- Home
- William Vitka
Live, From the End of the World Page 7
Live, From the End of the World Read online
Page 7
“Well... That’s kind of awesome. How can you write a serious headline about that? It’s begging for some tabloid-ification.”
“‘Madman kills seven in Queens’ is ours. The Daily News went with something like ‘Ninja nut slaughters seven.’ Theirs is better.”
“Obviously.”
Soldier Himmler raps the top of the phone with his baton.
I grimace. “Fred, I gotta go. I’m using up the Third Reich’s minutes and they’re itching to invade Poland.”
The cop snatches up the handset and ends my call for me. He points his baton back down toward the holding cell that I share with Declan. “Move,” he says.
“Yeah, yeah, schnell, I get it.”
He jabs me in the side to get me moving. It hurts.
I grunt. “You treat your kids this way?”
Soldier Himmler licks his lips. “No, I treat my son like a king. I treat pieces of shit like pieces of shit.”
I smile at him. “So, you’re into plunger work?”
He jabs me in the side again.
Declan is curled up on the grimy, piss-stained floor when Soldier Himmler pushes me in. The photographer isn’t crying anymore, at least, but he isn’t moving much either. I guess he’s just depressed and annoyed.
I pat Declan’s shoulder. “Buck up, fuckstick. The boss will have us out of here in no time.” I stick my tongue out at the NYPD soldiers on the civilized side of the bars. “The company will work something out.”
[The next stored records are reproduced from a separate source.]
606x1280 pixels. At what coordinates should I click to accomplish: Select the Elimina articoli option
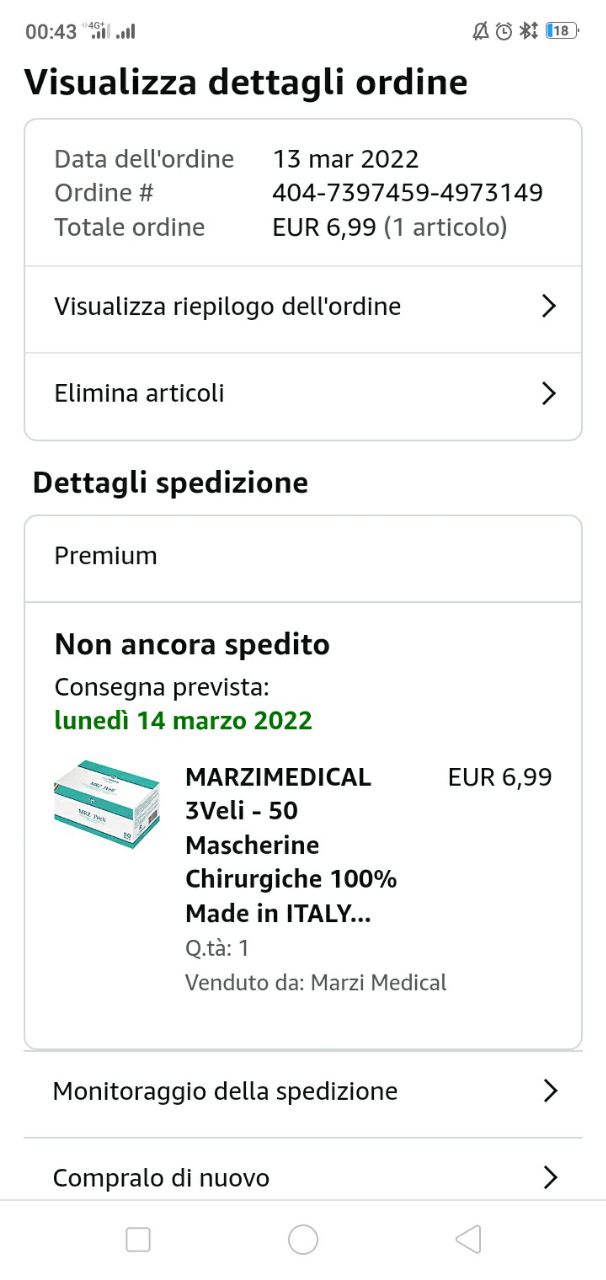click(140, 393)
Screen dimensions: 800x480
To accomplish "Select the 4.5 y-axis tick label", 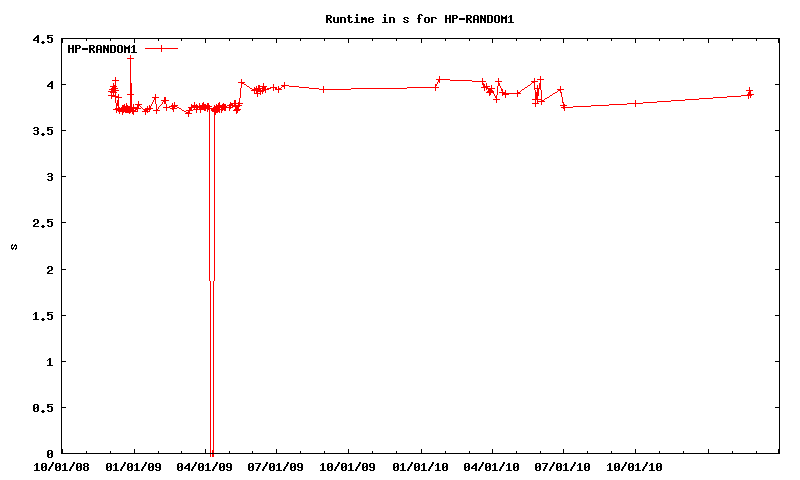I will [x=43, y=39].
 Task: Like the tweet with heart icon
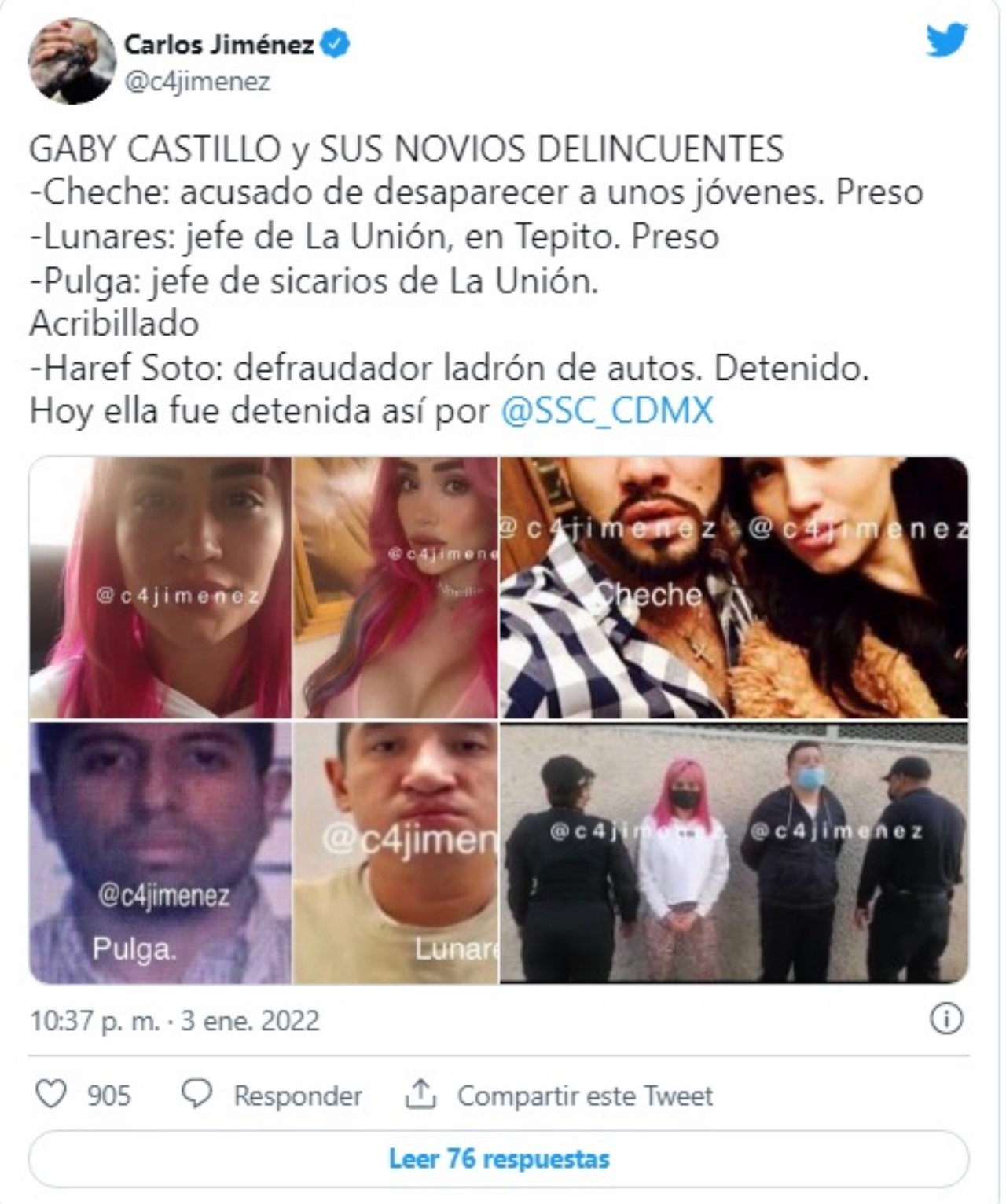[x=52, y=1094]
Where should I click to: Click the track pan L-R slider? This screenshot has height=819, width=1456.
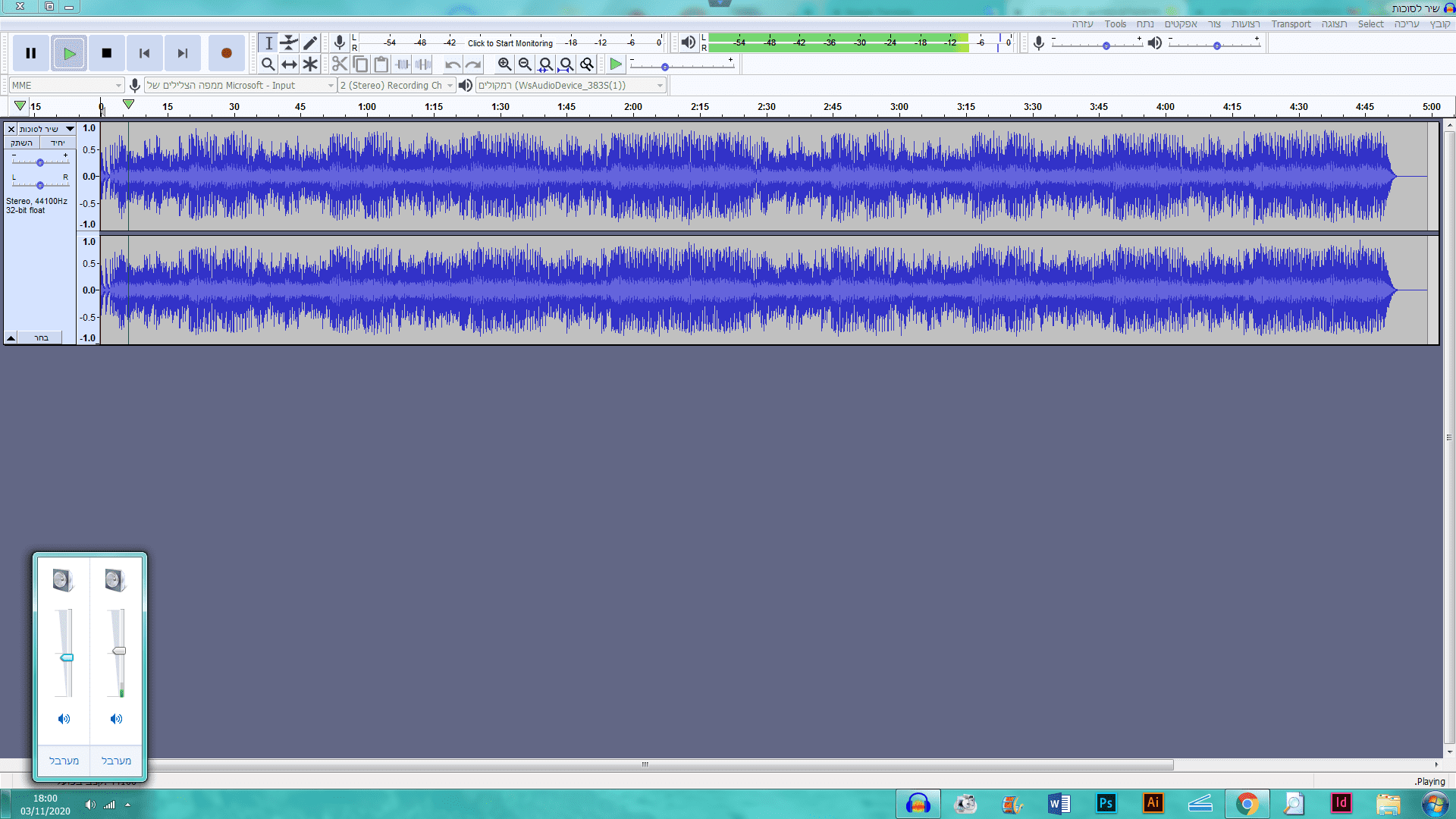coord(40,185)
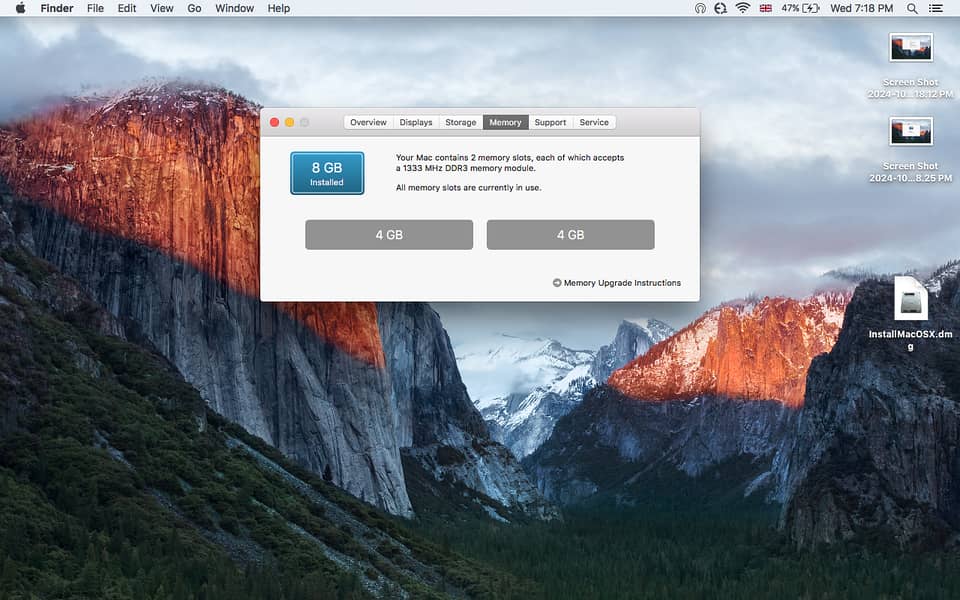The image size is (960, 600).
Task: Select the top Screen Shot desktop thumbnail
Action: 910,47
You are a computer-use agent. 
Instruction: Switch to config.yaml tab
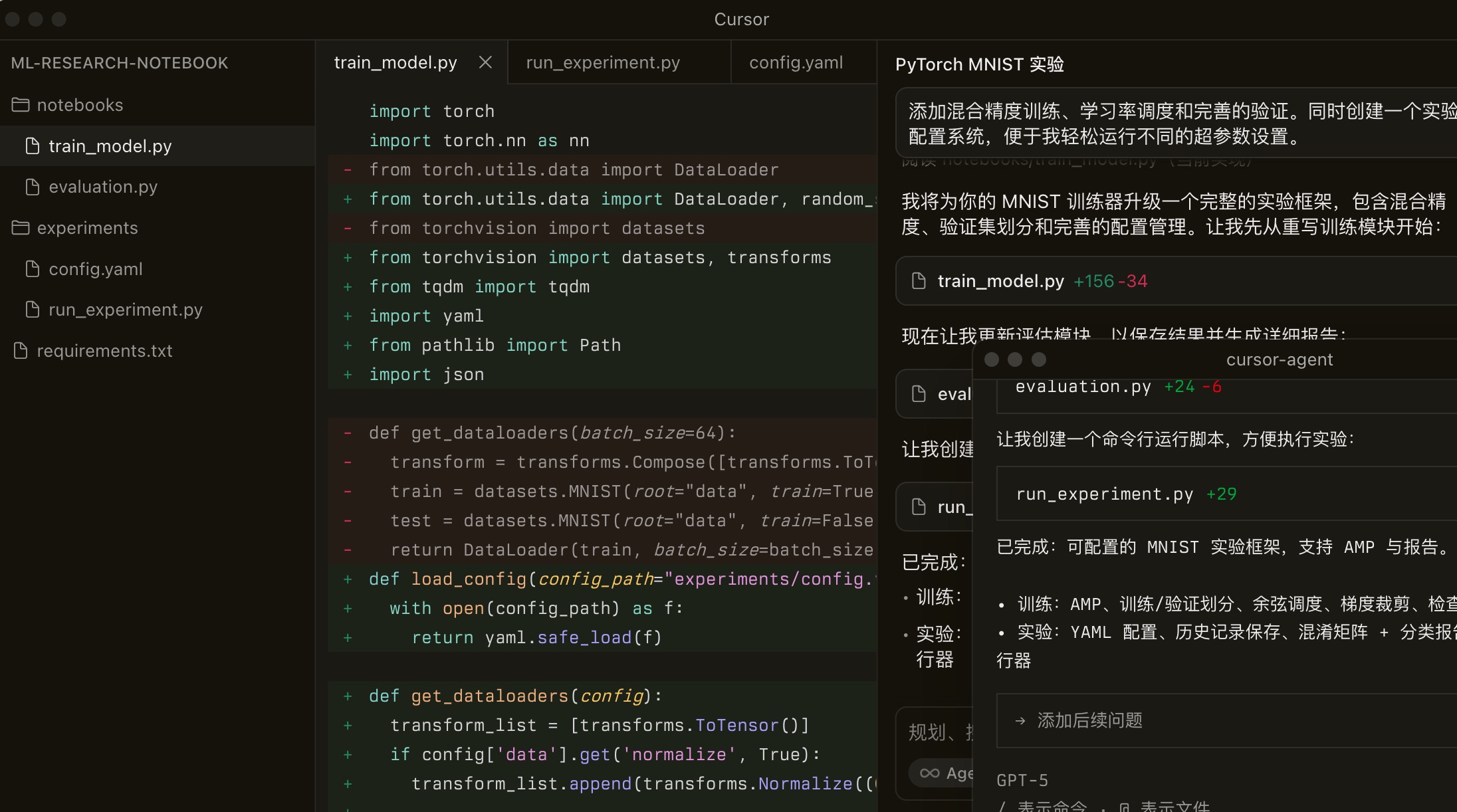(796, 62)
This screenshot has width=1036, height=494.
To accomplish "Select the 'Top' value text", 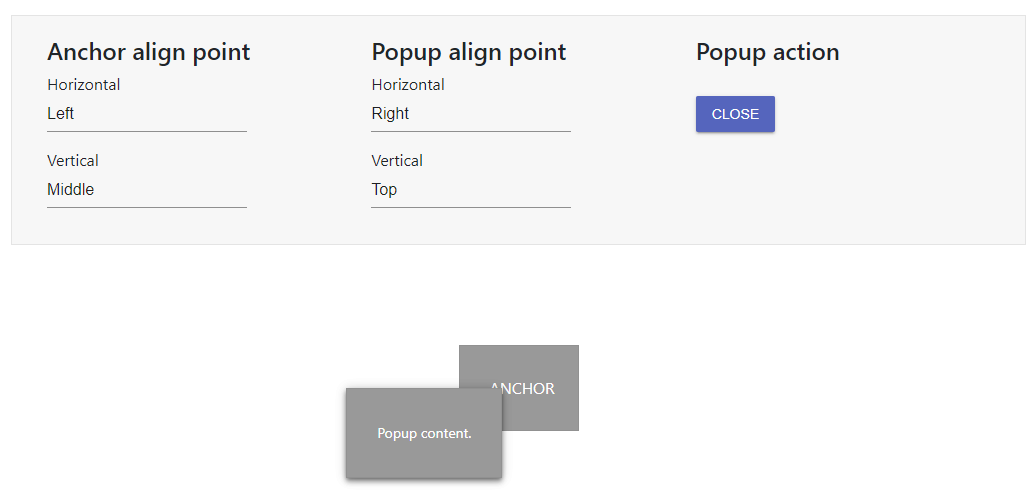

“I can’t believe this shit is happening. I can’t believe I’ve been arrested. I can’t believe I’m an accessory to murder.”
“No, you’re a victim.” I lock eyes with Declan. “It was self-defense and he was a fuckin psycho. Keep your story straight.” I rub my temples. “I haven’t worked out all the angles yet. Did you want me to let him chew you up?”
Declan scratches the big, leaky bandage on his arm. “Why did they put us in the same cell, anyway?”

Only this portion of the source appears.